La richesse de la musique est infinie... chaque note en appelle d'autres. (Linternaute, mars 2006) ”
Difficile, après avoir fait parti d’une formation culte pour beaucoup, de survivre artistiquement en la jouant solitaire ; aussi, même si Louis Bertignac n’aura (pour l’instant) jamais enregistré et sorti aucun grand-œuvre sous son patronyme, il aura toutefois géré l’après-
Téléphone dignement et ingénieusement, mettant en valeur les autres pour se garder sa place à l’ombre, celle qu’il privilégiera durant toute sa carrière.
D'Higelin à Téléphone
Si la France l’a découvert grâce à l’aventure Téléphone, la carrière musicale de Bertignac néanmoins ne commence pas avec la naissance de ce groupe. Passionné par le rock et la guitare depuis l’adolescence, fan des
Stones et de
Led Zeppelin, le jeune musicien est repéré en 1975 par
Jacques Higelin, qui embauche ce qu’il considère alors comme un jeune guitariste plein de promesses : la collaboration durera une année, le temps pour Bertignac de faire ses armes en participant à la tournée de
BBH 75 et à l’enregistrement d’
Irradié, album phare de la discographie de Higelin. Cette expérience est enrichissante, Bertignac ne quittant Higelin que pour acquérir plus d’autonomie et fonde peu de temps après le groupeShakin’Street, projet qui ne fait pas long feu, puisqu’il se dissoudra au bout de quelques mois.
C’est en 1976 que le guitariste décide de former avec Richard Kolinka, Corinne Marienneau (déjà présente à la basse dans Shakin’Street) et
Jean-Louis Aubert – tous des amis de longue date rencontrés pendant ses années lycée à Paris – le groupe qui devait le propulser sous les feux des projecteurs pendant les dix années à venir, Téléphone. Véritable phénomène musical, commercial et socioculturel, la bande de Parisiens collectionne les disques d’or et devient la première véritable formation rock française à goûter au succès populaire, phénomène qu’on croyait alors monopole des Anglo-Saxons.

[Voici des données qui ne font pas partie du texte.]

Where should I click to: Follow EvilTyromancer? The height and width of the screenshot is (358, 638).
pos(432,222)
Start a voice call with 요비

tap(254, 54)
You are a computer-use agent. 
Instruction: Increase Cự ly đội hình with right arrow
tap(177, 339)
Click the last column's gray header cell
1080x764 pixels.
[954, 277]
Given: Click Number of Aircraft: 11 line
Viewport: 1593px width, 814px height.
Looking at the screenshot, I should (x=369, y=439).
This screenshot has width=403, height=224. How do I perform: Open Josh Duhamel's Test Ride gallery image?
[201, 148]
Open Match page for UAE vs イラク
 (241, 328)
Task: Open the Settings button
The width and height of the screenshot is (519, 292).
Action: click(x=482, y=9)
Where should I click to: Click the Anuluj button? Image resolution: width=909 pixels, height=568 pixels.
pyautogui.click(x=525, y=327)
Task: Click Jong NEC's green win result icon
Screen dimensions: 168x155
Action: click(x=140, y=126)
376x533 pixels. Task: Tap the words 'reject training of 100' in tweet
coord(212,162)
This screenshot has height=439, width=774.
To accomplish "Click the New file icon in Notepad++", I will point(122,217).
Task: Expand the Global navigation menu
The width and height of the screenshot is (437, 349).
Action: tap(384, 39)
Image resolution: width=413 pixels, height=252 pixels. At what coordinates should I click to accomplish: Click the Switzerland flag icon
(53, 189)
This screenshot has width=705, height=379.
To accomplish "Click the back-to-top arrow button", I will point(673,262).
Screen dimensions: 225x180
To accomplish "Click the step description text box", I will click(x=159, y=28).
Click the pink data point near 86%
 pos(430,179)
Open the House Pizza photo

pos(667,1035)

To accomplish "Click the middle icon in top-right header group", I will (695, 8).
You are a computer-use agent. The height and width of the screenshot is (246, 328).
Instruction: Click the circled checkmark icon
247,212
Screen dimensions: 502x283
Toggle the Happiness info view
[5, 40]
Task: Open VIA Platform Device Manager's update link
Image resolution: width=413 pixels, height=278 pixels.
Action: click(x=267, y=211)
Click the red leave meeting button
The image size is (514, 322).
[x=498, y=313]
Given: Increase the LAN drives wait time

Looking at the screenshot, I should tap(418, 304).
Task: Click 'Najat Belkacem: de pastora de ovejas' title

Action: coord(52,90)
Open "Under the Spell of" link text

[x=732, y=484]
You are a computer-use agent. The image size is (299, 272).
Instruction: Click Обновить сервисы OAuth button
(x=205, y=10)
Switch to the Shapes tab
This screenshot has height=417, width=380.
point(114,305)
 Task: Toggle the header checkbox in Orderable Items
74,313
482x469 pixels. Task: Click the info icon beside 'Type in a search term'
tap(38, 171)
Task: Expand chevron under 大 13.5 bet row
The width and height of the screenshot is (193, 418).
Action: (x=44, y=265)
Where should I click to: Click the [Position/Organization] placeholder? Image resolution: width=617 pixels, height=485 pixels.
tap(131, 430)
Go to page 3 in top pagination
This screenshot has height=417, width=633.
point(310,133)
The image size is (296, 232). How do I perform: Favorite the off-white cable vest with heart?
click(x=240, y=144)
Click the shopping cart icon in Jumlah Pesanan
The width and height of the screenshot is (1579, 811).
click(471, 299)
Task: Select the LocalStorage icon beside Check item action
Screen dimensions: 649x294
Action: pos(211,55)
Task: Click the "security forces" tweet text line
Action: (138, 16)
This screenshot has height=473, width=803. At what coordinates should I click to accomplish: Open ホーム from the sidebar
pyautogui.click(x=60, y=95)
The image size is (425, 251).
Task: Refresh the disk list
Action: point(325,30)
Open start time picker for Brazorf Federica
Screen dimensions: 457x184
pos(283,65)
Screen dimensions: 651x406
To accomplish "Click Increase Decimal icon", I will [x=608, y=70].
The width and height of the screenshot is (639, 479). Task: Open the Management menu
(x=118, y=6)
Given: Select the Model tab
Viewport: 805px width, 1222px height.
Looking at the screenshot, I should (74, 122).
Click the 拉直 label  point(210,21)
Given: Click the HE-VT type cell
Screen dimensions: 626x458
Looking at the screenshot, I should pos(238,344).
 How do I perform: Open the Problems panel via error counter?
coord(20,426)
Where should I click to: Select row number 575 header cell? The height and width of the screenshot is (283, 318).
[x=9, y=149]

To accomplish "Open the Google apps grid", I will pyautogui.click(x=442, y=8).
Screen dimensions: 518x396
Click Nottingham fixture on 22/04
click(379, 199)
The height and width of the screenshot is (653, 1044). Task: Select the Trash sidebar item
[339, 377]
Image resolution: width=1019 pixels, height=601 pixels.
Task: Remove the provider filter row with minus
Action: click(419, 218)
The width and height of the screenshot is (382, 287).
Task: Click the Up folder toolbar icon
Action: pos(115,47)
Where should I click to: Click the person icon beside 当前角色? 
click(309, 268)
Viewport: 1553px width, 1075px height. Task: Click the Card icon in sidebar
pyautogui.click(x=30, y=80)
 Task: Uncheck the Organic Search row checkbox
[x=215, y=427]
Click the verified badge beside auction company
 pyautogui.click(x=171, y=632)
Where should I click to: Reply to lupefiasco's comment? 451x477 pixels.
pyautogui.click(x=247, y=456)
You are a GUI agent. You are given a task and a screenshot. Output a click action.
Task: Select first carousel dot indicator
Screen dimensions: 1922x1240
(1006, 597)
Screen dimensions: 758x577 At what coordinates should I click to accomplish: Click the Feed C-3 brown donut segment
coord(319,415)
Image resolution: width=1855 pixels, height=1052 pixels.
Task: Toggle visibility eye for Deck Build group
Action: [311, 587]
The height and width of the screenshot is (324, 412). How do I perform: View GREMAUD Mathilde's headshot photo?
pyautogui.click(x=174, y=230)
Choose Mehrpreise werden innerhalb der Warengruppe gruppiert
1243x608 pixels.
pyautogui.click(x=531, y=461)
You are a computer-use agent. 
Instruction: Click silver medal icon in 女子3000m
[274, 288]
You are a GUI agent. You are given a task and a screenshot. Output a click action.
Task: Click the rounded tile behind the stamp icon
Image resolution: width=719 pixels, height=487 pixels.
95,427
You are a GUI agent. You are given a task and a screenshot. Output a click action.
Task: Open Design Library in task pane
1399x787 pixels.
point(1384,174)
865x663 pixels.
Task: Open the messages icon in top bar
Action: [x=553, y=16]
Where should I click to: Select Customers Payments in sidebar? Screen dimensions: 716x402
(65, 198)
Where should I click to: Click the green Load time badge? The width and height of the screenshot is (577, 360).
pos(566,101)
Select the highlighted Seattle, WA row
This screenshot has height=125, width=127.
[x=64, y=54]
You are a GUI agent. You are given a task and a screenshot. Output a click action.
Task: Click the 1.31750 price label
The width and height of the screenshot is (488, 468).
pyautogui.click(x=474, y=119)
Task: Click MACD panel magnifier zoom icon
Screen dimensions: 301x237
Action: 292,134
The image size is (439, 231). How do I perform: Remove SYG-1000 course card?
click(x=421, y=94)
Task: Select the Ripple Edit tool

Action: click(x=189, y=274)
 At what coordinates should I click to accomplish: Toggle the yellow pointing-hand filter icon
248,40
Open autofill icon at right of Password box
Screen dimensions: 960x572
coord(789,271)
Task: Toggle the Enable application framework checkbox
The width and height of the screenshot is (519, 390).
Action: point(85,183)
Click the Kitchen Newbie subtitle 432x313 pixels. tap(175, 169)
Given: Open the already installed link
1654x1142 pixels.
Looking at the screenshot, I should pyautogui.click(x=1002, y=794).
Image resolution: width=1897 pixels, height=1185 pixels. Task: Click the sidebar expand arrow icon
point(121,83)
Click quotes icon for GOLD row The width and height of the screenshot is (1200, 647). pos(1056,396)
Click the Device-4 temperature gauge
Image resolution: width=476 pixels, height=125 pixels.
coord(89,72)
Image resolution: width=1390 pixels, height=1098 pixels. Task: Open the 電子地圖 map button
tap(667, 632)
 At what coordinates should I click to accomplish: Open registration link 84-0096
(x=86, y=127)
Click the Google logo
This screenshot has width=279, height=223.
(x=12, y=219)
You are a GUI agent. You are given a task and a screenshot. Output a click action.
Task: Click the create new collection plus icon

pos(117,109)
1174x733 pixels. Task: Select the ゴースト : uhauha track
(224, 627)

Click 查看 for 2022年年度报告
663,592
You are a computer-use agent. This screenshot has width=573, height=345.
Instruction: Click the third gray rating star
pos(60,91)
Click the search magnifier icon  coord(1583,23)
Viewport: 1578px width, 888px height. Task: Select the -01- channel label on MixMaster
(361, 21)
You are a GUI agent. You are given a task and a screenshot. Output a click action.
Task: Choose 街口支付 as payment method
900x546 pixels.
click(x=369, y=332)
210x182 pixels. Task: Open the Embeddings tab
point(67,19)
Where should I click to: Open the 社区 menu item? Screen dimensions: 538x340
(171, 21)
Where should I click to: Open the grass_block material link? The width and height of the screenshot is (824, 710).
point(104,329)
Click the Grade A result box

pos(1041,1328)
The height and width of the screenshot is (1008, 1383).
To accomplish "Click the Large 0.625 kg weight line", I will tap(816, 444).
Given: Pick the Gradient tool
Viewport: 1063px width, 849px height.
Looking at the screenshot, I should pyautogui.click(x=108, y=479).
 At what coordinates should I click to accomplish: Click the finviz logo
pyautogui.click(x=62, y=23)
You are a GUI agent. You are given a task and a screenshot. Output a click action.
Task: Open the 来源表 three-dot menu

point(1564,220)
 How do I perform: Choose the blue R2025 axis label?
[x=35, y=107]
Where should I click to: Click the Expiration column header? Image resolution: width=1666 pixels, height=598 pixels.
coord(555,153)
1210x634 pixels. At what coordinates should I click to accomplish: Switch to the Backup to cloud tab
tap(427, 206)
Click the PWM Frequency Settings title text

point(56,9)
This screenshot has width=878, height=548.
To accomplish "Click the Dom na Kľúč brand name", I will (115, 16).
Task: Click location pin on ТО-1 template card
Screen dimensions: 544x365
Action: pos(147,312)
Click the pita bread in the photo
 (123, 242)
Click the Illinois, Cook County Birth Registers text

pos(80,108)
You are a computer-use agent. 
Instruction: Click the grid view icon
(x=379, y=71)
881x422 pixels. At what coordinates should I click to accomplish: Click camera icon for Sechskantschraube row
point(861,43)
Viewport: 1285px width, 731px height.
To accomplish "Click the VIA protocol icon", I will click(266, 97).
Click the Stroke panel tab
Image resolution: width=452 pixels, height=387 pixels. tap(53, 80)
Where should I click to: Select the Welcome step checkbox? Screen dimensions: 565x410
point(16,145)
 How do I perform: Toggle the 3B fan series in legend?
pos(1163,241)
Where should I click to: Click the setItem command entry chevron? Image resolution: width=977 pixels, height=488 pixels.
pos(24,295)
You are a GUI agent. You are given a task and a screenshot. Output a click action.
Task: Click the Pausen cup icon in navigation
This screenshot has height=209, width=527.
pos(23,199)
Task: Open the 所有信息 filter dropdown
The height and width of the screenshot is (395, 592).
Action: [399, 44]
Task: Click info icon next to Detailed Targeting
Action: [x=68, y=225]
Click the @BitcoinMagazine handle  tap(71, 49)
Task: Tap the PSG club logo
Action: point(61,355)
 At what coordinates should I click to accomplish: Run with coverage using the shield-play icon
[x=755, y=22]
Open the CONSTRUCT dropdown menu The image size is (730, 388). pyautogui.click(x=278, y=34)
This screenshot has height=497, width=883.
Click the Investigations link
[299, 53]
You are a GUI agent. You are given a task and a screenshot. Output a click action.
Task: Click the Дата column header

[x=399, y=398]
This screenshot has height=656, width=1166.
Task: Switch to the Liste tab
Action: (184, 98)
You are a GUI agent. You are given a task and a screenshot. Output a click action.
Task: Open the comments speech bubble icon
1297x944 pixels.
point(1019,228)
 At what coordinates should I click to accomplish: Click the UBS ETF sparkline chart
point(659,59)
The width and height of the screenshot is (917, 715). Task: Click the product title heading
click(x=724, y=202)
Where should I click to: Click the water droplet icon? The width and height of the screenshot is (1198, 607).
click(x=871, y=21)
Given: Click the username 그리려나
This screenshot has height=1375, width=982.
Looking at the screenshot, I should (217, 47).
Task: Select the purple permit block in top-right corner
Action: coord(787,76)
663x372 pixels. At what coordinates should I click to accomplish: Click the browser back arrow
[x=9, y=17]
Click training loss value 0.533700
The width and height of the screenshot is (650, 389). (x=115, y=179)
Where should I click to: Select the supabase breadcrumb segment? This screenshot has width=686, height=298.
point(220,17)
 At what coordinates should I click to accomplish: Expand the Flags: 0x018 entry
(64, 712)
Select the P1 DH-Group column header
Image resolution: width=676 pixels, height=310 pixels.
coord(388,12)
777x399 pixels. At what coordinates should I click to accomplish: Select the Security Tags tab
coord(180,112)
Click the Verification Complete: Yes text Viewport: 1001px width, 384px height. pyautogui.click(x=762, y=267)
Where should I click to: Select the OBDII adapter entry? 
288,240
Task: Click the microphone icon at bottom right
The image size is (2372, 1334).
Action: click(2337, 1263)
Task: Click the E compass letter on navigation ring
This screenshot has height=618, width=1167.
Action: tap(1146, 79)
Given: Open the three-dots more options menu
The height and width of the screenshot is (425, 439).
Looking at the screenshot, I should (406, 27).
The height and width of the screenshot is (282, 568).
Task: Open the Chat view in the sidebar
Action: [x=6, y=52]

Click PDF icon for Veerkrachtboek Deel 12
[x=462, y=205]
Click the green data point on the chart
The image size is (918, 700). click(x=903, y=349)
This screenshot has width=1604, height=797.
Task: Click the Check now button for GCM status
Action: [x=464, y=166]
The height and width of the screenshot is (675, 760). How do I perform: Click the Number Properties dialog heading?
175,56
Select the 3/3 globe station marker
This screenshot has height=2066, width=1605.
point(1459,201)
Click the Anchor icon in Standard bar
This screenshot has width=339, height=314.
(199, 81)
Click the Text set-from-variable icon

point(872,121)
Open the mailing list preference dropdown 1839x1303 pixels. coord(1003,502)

Louis Bertignac, guitar-hero à la française
Endossant, faute de concurrent, le costume de guitar-hero national, Bertignac est alors au sommet de son art et de sa gloire, concrétisant également durant cette période un rêve d’enfant, puisque Téléphone fit en juillet 1982 à l’hippodrome d’Auteuil la première partie des Rollling Stones de
Keith Richards, un des héros du Français. L’histoire est belle, mais des problèmes d’ego pour certains, des divergences artistiques pour d’autres mettront un terme à dix ans de collaboration fructueuse.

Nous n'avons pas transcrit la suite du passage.